Reasons for Designation
The Latin term `oppidum' usually refers to a town, although in the context
of the Roman invasions of Britain, its use in the writings of Julius
Caesar and Suetonius encompassed a wider range of fortified settlements
and native strongholds. In archaeological terminology `territorial oppida'
is used to describe a settlement phenomenon of the later Iron Age - areas
of farmsteads, field systems and nucleated settlements of various kinds
covering wide areas bounded by substantial earthworks. Such sites are
considered to have been tribal capitals or focal places for communities
between the 1st century BC and the 1st century AD, serving as centres of
trade, manufacture and social prominence. Only a handful of sites in
England have been identified under this term (principally Colchester,
Bagendon, Silchester, St Albans, Chichester, Grims Ditch and Stanwick),
all of which lie in southern, central and western parts of the country.
They all share the common characteristic of boundaries defined by massive
linear banks and ditches, sometimes intermittent and positioned to include
natural barriers such as rivers and marshes.

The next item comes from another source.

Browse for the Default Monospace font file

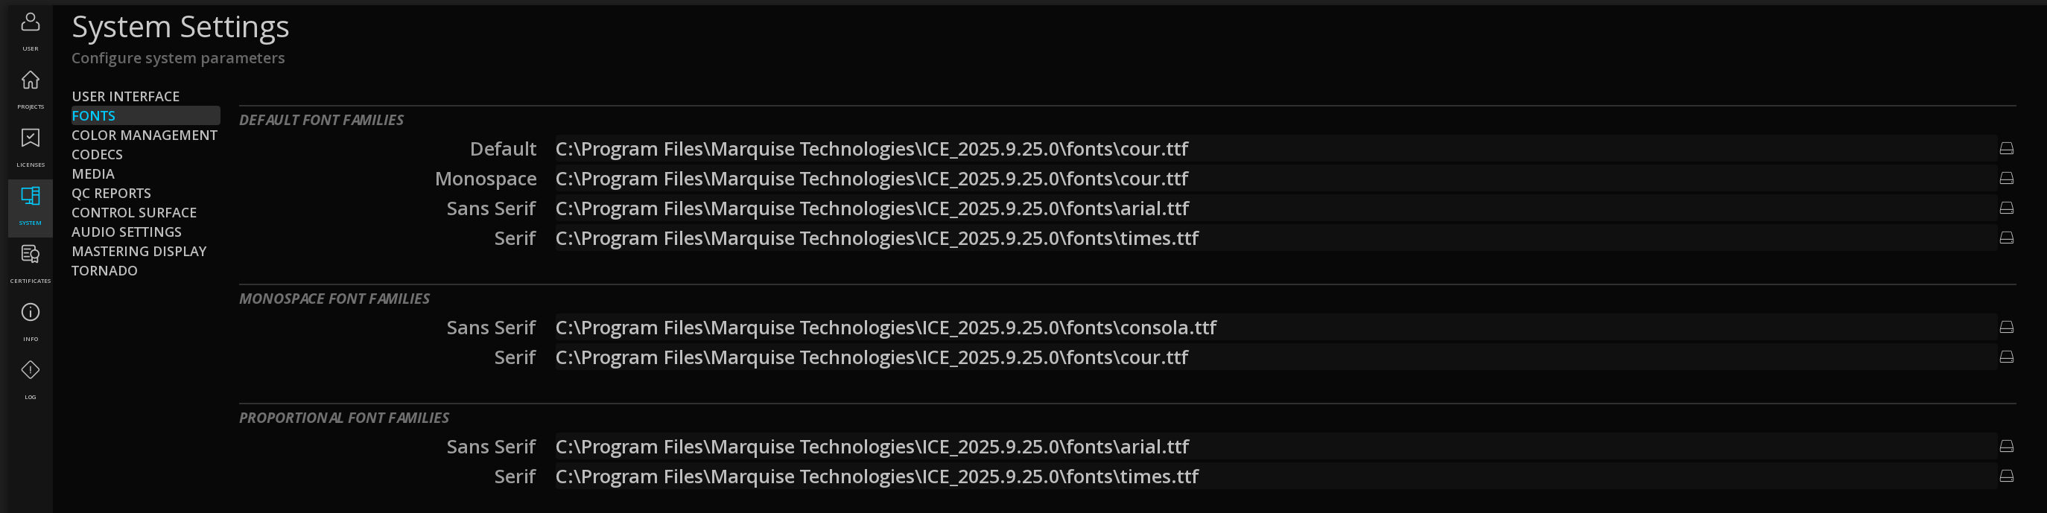[x=2006, y=179]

The enclosed areas vary from
between 30 sq km and 90 sq km, some marked out by curvilinear boundaries,
others by more rectilinear patterns. Activities within the enclosed areas
may vary considerably and, given that Iron Age society in southern England
was not homogeneous, there is no reason to suppose that all territorial
oppida exhibited the same status or served identical purposes. In addition
to farmsteads, areas of nucleated settlement and related field systems,
other known features of the enclosures include storage pits and wells,
areas set aside for burials (sometimes extremely elaborate), temple
complexes and areas of pottery manufacture, metal working and the minting
of coins. Some, particularly those positioned in coastal or estuarine
locations, provide evidence of widespread trade in the form of imported
goods, notably Gallo-Belgic pottery, from the continental mainland and the
western Roman Empire.
Territorial oppida reflect the development of complex social organisation and
increased permanence of settlement in the late Iron Age. They also provide
some of the most valuable evidence for the impact of Roman conquest and
government on native society. Given the rarity of this settlement form and its
importance for our understanding of the period, all territorial oppida are
viewed as being of national, if not international importance, and all
surviving elements are considered worthy of protection.
The territorial oppidum surrounding Colchester (`Camulodunum' in antiquity)
encompassed an area of about 25 sq km mainly located between the
converging courses of the River Colne and the Roman River to the west of
the Colne estuary. In addition to the rivers, the settlement was defined and
protected by the largest group of linear earthworks of the time in Britain.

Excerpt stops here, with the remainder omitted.